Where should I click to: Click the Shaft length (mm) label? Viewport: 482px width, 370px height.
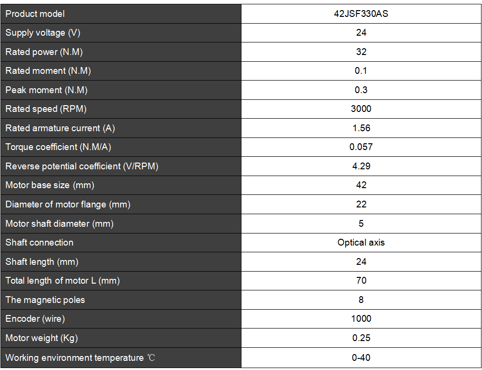[42, 262]
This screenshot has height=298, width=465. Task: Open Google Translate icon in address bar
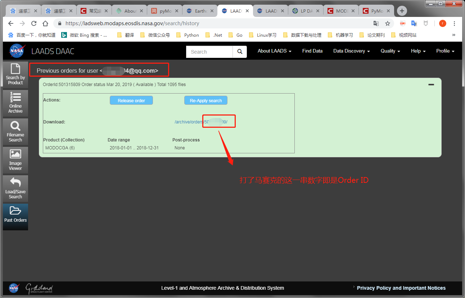pyautogui.click(x=376, y=23)
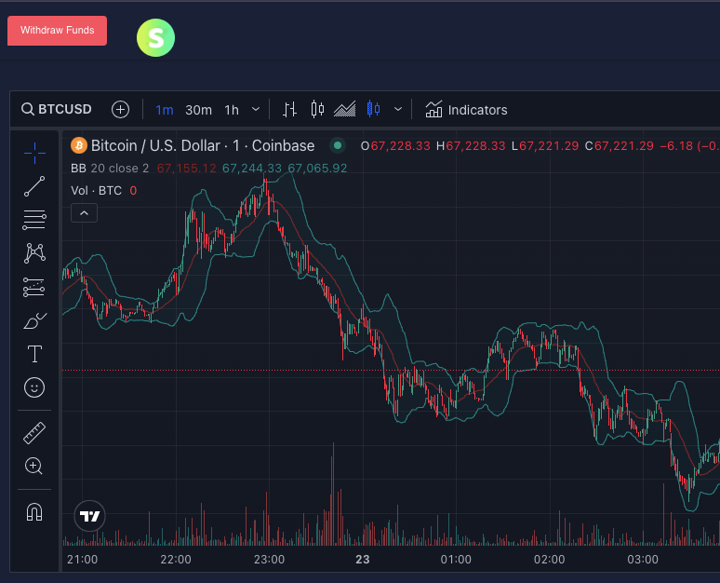Viewport: 720px width, 583px height.
Task: Switch to the 1h timeframe
Action: coord(232,110)
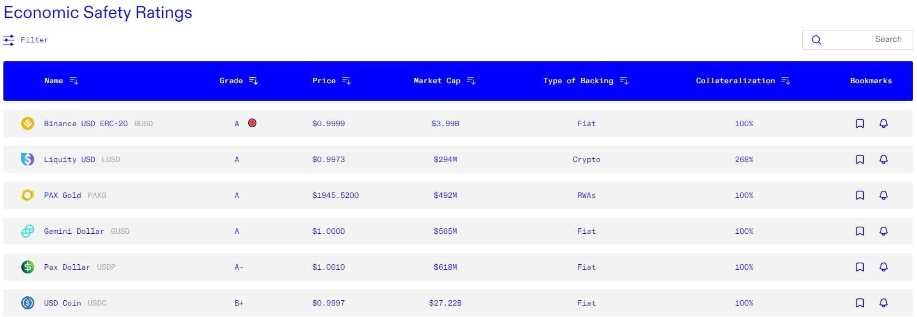Image resolution: width=917 pixels, height=317 pixels.
Task: Click the Liquity USD coin logo
Action: tap(27, 159)
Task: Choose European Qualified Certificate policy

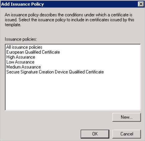Action: click(x=33, y=52)
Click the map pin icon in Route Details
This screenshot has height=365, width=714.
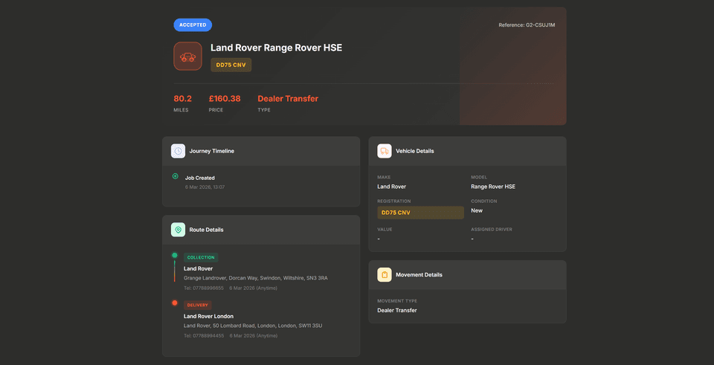pyautogui.click(x=178, y=230)
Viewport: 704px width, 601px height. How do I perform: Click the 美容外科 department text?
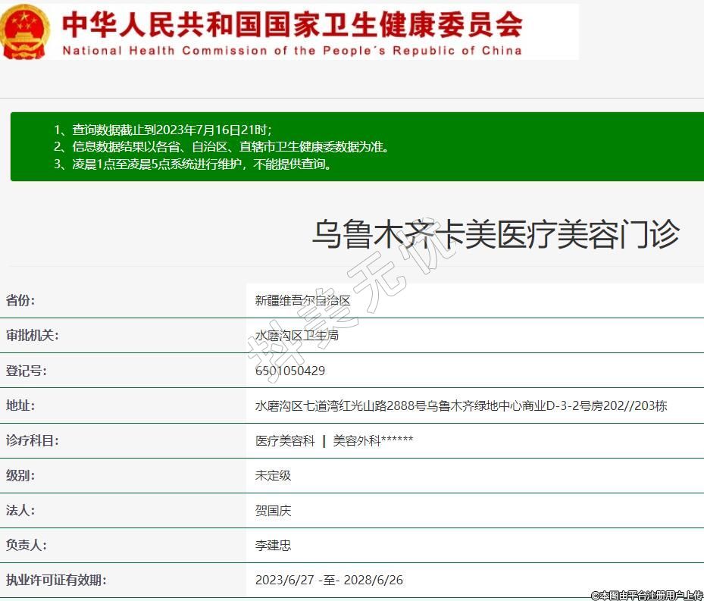373,440
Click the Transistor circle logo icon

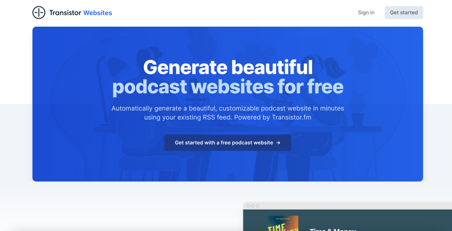coord(39,13)
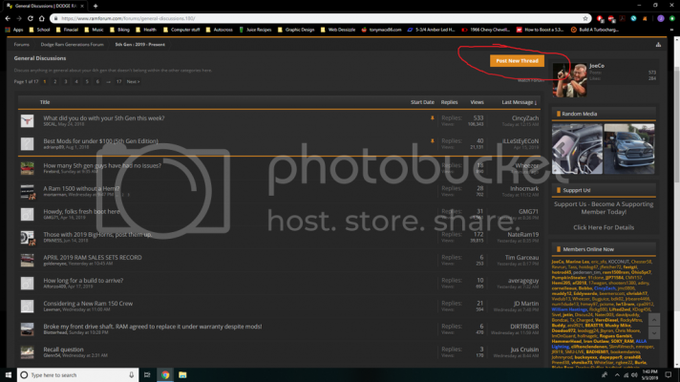Reload the page with refresh icon
This screenshot has height=382, width=680.
pos(31,19)
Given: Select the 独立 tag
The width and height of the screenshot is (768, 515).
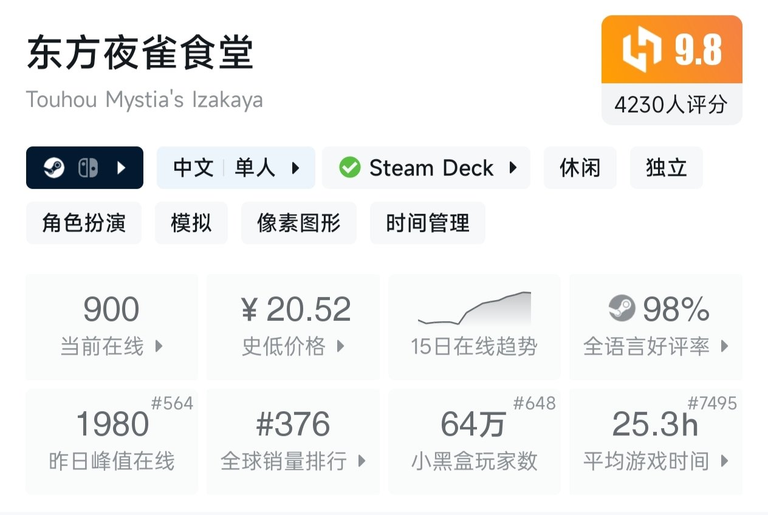Looking at the screenshot, I should [667, 168].
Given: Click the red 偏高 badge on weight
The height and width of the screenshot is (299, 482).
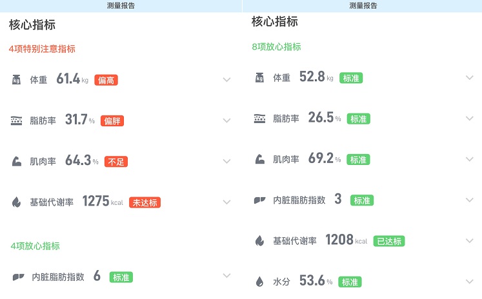Looking at the screenshot, I should click(106, 80).
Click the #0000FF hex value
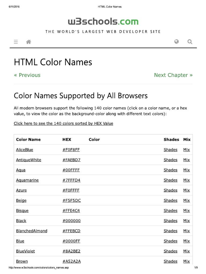Image resolution: width=206 pixels, height=274 pixels. click(x=71, y=241)
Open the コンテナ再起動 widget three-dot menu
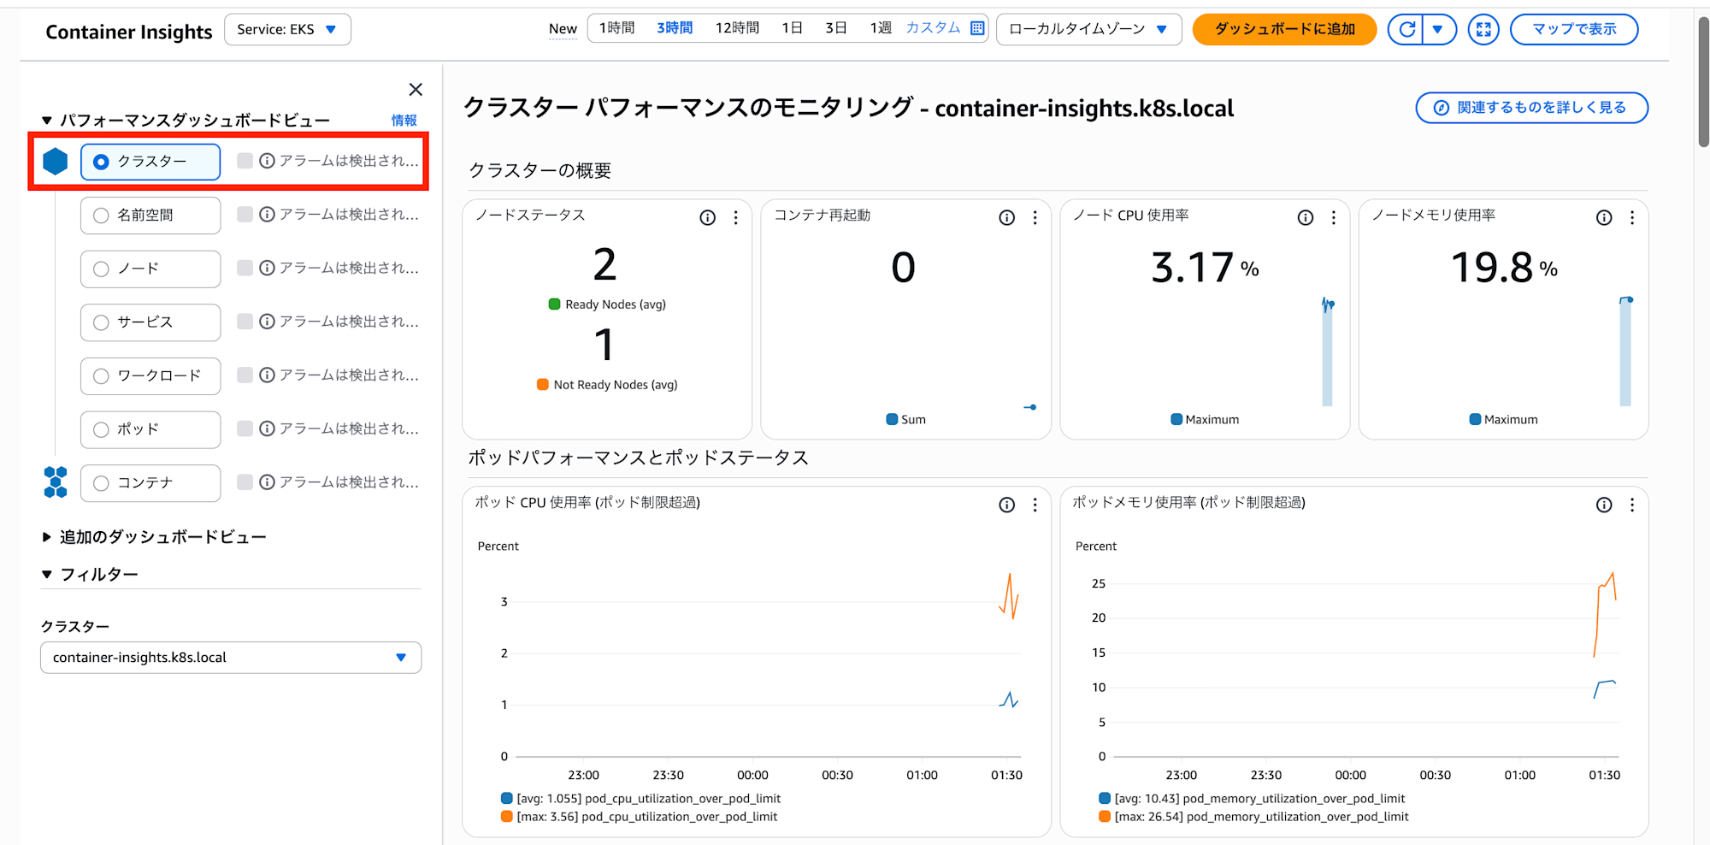 1035,218
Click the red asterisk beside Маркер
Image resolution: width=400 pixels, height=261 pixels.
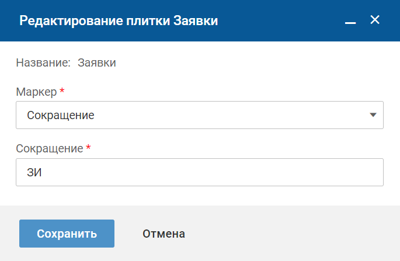(62, 92)
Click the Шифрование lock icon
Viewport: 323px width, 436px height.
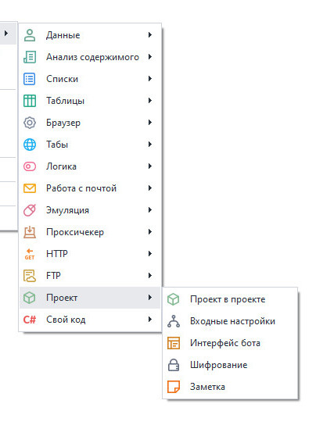coord(174,365)
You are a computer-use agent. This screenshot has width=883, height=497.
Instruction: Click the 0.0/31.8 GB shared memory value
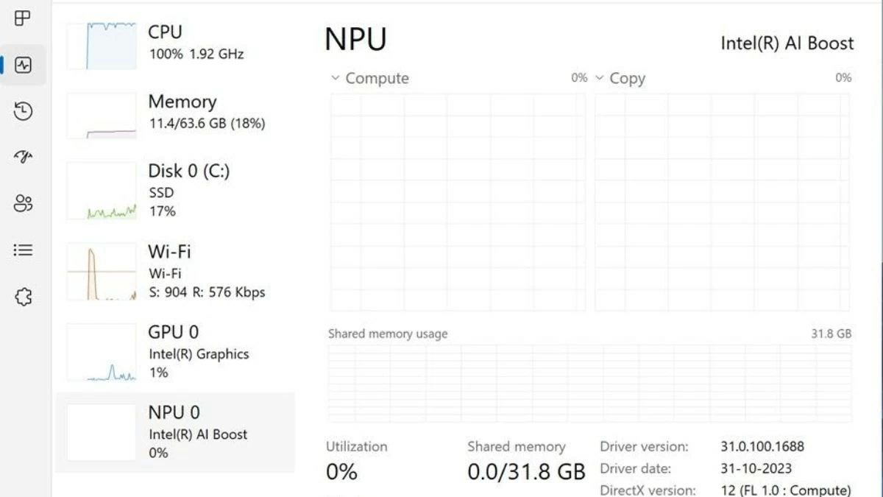tap(526, 471)
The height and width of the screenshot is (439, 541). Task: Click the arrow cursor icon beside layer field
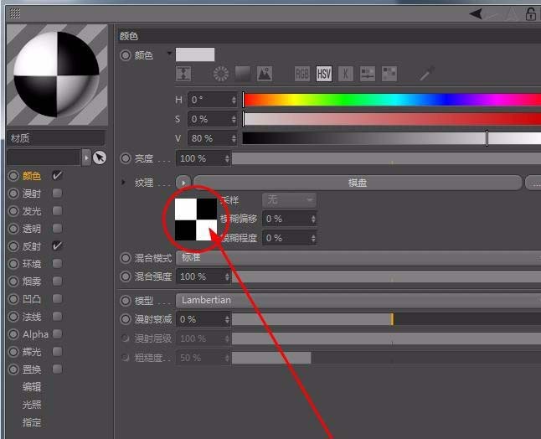click(100, 158)
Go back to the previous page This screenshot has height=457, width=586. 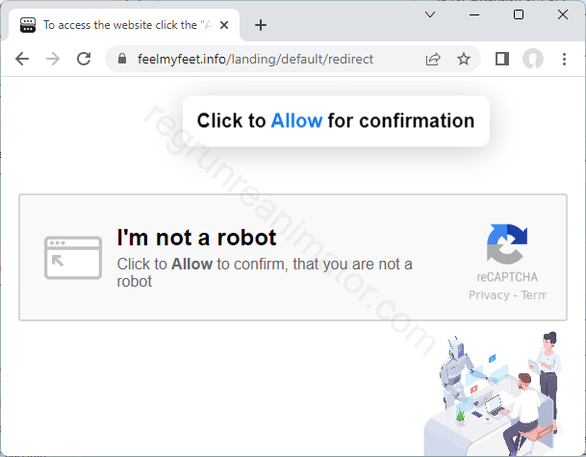(22, 59)
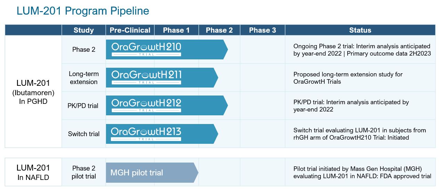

**Task goal**
Every line of the material that includes the word "Given" needs to be copied.

**Result of this task**
Given: Select the 独立 tag
Given: Click the red 偏高 badge on weight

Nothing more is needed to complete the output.